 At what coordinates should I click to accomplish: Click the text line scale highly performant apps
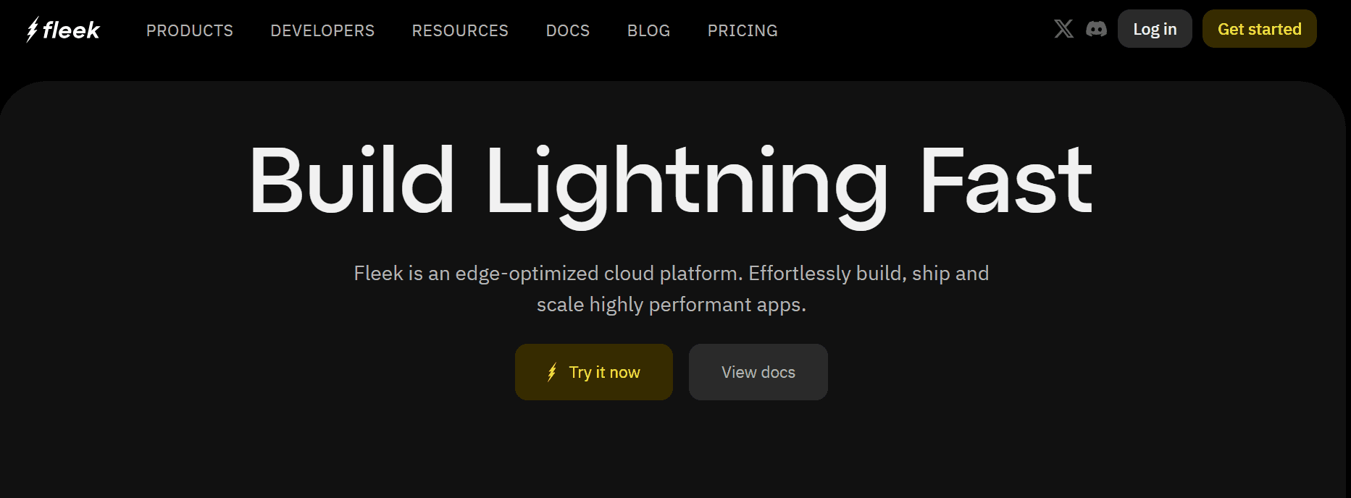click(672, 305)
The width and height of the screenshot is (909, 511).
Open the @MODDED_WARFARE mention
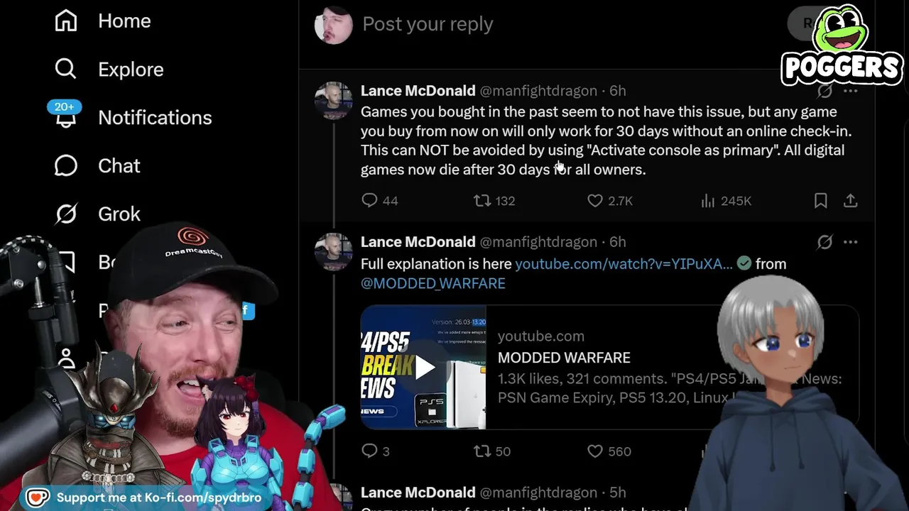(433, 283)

______

WORK ORDER => For this exercise, print all of the entries exactly as they appear, but without pictures.

TASK RESULT =>
 At what coordinates should I click to accomplish: Click the text line scale highly performant apps
click(672, 305)
The width and height of the screenshot is (909, 511).
Open the @MODDED_WARFARE mention
(433, 283)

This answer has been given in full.